RU1824601C - Simulator of magnetic field gradient for calibration testing of equipment for magnetic testing of ferromagnetic sheet materials - Google Patents

Abstract

The invention relates to magnetic measurements and can be used to verify means of magnetic control of sheet ferromagnetic materials. The simulator contains controlled pulse generators, a reversible pulse counter, a memory unit, a current transducer, a measure of the magnetic field gradient, a sheet speed input block, a pulse counter, a control unit, a magnetized section length input block, an adder, a division block, a duration input block magnetizing pulses, the multiplication unit, The simulator has enhanced functionality by simulating the change in time of the gradient of the magnetic field, affecting my tool, taking into account the size of the magnetized portion of the sheet, the speed of movement of the sheet and the duration of the magnetizing pulses 4 silt. (L

Description

The invention relates to the field of magnetic measurements and can be used to metrologically provide means for magnetic control.

The purpose of the invention is to expand the functionality of the device.

Figure 1 presents the functional diagram of the device.

Figure 2 shows an embodiment of a functional block diagram of a memory unit.

Fig. 3 shows an embodiment of a functional diagram of a control unit.

Figure 4 presents the shape of the pulses of the magnetic field generated by the device.

The device consists of a series-connected first controlled pulse generator 1, a reverse counter

(PC) 2 pulses, memory unit 3, including memory 15. digital-to-tax converter 16 and low-pass filter 17, current converter 4 and magnetic field gradient measure 5, series-connected sheet speed input unit 6, second controlled generator 7 pulses, a counter 8 pulses and a control unit 9, the output of which is connected to the control input of a reversible counter 2 pulses, and the second input is connected to the output of a reverse counter 2 pulses, connected in series to the length input unit 10 lag portion, adder 11 and division block 12, the output of which is connected to the control input of the first controlled pulse generator 1, follower00

Yu

Oh Oh

but connected to the magnetization pulse duration input unit 13 and the multiplication unit 14, the output of which is connected to the second input of the adder 11, the output of the sheet speed setting unit 6 being connected to the second inputs of the division unit 12 and the multiplication unit 14.

As the unit 6 for inputting the speed of movement of the sheet, the unit 10 for inputting the length of the magnetized section and the unit 13 for inputting the duration of the magnetizing pulses, potentiometers can be used, for example, from which signals are proportional to the speed of the sheet, the length of the magnetization and the duration magnetizing pulses.

When moving, the magnetized portion of the ferromagnetic sheet passes by the magnetically sensitive elements of the verified means of magnetic control over time

g - + t (1) where I is the length of the magnetized section of the sheet, measured during magnetization in static; v is the speed of the sheet; t is the duration of the magnetizing pulses.

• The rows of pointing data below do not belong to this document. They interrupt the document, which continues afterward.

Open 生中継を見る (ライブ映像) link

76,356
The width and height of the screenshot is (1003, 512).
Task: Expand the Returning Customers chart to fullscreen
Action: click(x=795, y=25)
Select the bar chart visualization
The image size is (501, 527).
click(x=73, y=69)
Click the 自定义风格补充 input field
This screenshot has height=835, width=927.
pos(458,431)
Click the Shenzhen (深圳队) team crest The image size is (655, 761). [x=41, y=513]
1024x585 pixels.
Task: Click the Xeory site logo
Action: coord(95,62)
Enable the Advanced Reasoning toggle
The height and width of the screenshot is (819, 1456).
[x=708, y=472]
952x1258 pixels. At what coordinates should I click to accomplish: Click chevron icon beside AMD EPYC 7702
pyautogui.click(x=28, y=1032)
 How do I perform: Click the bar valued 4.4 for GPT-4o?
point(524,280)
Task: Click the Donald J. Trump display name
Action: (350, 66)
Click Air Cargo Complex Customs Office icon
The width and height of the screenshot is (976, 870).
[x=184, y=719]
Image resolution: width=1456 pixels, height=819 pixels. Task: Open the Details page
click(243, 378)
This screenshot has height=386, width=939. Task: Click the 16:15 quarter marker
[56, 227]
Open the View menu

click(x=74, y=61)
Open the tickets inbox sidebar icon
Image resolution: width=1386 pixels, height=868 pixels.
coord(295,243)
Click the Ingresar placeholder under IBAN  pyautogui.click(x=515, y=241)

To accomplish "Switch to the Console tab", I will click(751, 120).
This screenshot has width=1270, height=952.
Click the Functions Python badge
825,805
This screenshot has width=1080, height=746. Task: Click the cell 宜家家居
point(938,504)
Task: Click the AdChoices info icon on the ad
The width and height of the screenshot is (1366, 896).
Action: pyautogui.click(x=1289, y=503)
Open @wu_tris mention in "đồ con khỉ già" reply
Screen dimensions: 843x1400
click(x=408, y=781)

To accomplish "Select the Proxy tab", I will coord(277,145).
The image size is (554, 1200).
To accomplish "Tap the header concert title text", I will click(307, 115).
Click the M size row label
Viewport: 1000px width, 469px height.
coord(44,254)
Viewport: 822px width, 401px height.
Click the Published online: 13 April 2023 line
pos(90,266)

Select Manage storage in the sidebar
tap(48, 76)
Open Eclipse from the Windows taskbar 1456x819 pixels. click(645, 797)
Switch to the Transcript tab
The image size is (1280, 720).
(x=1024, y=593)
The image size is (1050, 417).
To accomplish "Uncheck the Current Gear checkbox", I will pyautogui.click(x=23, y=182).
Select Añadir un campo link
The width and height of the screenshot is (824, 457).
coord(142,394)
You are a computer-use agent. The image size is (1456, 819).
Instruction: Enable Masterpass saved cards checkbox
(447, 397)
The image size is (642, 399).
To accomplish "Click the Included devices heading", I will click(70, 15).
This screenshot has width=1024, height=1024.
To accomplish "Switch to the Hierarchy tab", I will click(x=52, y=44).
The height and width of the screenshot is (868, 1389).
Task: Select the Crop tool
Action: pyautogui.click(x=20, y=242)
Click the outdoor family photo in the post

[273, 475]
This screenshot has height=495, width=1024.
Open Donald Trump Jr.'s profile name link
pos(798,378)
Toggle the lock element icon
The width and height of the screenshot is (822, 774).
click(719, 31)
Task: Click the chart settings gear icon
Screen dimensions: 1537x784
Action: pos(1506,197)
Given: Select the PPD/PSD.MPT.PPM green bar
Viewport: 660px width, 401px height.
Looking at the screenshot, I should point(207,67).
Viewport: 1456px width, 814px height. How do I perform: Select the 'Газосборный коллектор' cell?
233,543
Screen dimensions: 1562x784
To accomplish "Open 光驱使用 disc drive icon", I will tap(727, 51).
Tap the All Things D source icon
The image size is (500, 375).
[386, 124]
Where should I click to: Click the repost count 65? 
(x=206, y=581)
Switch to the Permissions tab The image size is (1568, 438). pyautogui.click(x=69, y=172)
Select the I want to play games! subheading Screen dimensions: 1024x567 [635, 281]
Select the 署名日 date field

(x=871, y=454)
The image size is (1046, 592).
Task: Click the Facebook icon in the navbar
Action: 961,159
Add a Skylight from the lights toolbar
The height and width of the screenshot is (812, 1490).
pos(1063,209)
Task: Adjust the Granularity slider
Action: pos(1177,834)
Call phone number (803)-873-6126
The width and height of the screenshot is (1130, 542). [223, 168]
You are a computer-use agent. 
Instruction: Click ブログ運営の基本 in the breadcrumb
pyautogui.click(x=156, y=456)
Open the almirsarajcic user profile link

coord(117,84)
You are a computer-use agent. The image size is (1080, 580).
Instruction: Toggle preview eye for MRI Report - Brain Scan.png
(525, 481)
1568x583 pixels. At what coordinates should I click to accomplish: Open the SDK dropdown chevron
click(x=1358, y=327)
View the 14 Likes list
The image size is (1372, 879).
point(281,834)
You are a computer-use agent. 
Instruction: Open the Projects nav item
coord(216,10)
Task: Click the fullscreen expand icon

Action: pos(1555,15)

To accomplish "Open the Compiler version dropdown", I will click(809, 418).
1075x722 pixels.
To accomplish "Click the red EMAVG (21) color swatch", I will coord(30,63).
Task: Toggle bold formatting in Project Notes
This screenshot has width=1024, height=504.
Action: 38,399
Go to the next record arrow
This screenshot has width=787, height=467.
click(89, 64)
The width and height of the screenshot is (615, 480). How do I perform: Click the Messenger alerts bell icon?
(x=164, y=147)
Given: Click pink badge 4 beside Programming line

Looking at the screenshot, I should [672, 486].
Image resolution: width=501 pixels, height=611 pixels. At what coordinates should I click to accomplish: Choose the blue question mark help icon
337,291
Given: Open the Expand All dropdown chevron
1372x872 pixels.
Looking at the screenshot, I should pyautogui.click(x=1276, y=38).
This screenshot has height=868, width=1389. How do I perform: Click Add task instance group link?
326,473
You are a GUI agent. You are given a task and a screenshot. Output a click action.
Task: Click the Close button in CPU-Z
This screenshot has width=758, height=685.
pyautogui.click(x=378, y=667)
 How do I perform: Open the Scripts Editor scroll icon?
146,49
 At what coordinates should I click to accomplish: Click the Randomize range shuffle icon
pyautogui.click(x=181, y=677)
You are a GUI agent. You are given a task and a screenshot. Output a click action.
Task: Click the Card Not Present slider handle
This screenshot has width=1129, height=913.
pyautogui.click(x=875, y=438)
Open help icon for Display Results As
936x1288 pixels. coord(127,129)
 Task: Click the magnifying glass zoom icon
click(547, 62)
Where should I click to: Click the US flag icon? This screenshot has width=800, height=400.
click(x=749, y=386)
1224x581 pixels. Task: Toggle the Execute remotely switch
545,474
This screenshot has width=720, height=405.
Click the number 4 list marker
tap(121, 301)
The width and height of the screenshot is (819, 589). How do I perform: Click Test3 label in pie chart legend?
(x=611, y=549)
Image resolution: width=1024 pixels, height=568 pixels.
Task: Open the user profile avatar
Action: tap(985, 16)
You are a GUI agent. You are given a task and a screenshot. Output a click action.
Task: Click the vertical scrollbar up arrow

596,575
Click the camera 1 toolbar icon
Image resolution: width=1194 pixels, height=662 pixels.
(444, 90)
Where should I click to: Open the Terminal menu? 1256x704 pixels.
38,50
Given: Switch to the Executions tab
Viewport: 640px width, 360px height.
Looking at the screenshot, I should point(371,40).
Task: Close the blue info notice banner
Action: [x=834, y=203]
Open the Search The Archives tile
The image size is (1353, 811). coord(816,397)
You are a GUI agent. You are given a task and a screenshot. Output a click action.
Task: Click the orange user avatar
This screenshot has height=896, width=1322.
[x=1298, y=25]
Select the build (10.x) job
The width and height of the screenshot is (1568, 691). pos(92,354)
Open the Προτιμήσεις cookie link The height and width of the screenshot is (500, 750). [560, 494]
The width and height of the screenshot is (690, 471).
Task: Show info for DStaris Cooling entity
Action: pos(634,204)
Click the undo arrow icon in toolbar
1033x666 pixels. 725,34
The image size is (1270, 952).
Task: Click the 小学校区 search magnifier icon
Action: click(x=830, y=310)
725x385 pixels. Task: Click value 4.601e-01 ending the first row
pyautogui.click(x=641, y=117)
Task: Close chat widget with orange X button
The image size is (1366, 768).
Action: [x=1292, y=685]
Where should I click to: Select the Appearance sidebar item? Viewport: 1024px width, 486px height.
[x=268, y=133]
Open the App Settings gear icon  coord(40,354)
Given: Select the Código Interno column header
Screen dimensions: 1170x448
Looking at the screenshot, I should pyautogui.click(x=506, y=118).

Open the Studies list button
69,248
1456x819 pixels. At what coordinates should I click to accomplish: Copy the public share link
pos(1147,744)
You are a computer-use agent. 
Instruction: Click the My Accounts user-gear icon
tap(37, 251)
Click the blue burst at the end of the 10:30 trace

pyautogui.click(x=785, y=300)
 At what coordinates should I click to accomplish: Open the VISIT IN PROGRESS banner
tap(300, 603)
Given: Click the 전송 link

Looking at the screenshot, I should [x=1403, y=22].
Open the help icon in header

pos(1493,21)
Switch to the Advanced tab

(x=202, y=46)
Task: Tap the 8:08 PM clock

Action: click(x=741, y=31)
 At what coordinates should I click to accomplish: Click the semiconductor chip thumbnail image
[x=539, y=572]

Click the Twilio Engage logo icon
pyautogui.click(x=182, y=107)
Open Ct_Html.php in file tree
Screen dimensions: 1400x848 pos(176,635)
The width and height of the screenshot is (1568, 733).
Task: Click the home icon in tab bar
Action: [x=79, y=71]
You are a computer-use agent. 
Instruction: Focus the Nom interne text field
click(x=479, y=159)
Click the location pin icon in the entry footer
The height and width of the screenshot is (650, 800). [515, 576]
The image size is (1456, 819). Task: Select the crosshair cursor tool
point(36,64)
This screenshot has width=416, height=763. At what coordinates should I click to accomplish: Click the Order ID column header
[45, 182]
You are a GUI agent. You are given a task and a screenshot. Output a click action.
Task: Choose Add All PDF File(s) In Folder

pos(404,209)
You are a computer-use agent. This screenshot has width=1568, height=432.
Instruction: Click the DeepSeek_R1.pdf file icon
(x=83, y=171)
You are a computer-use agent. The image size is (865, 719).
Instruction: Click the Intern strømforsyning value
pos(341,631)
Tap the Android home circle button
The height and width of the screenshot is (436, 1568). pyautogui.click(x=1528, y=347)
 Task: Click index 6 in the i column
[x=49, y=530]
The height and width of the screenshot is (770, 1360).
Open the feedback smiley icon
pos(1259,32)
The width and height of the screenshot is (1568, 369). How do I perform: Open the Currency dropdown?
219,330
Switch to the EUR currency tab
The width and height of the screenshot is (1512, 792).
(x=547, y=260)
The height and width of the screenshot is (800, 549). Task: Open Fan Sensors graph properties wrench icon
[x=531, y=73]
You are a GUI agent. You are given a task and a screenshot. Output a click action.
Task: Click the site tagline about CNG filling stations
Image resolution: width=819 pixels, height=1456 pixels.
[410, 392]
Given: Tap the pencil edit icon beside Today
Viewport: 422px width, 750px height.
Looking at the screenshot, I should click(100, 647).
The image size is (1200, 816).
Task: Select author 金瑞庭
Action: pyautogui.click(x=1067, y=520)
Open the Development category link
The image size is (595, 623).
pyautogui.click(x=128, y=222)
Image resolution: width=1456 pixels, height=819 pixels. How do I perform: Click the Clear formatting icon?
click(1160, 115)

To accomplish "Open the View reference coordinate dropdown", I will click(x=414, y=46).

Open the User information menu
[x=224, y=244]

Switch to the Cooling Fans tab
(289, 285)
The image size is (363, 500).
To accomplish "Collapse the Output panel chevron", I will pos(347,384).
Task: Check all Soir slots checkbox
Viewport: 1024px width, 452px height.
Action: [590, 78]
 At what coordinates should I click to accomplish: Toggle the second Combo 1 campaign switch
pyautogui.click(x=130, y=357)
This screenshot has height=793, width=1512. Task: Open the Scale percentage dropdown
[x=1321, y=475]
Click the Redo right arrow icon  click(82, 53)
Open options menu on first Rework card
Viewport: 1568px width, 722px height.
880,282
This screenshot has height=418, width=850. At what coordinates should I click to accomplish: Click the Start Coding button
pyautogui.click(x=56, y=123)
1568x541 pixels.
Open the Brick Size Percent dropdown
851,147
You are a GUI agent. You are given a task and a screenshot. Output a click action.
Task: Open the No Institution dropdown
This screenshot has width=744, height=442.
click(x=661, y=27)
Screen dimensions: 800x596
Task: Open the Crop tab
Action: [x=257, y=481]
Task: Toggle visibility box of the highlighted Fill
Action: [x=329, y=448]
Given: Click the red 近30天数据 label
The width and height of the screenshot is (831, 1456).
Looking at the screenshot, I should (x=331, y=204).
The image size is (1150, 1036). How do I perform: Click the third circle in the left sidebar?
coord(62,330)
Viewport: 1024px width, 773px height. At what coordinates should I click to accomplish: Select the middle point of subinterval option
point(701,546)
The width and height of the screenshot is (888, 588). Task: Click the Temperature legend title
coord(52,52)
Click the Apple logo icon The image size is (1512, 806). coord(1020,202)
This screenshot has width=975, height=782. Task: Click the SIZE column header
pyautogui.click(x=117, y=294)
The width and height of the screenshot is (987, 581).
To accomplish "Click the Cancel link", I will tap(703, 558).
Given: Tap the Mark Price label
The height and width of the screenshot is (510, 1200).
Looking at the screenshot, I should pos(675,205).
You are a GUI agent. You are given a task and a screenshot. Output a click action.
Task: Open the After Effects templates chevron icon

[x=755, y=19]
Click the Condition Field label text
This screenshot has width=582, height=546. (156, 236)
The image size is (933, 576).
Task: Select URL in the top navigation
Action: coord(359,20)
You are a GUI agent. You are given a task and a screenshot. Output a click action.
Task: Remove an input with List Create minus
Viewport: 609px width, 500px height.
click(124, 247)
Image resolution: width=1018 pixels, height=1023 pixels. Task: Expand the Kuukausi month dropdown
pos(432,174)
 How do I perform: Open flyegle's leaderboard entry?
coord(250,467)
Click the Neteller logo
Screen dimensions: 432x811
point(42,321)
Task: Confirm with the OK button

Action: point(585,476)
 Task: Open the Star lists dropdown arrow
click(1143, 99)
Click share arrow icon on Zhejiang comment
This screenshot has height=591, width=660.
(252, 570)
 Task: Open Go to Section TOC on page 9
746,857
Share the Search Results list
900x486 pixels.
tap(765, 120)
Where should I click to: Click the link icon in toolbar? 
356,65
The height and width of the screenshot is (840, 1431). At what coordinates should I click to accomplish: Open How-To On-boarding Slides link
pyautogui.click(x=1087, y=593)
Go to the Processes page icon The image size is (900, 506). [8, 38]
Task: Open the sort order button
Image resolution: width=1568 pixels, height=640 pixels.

Since the gradient of the magnetic field created by the measure is proportional to the current flowing through it, and its distribution in space is determined by the construction of the measure, to simulate the pulses of the magnetic field affecting the magnetically sensitive elements of the verified means of the magnetic field, it is necessary to form current calibrated in amplitude through the measure windings, the frequency of which is determined by the frequency of the magnetizing pulses (or the distance between the magnetized sections), the duration is determined by with respect to (1), and the shape is determined by the shape of the distribution of the stress gradient of the floor of the magnetized portion measured on the resting sheet (see Fig. 4).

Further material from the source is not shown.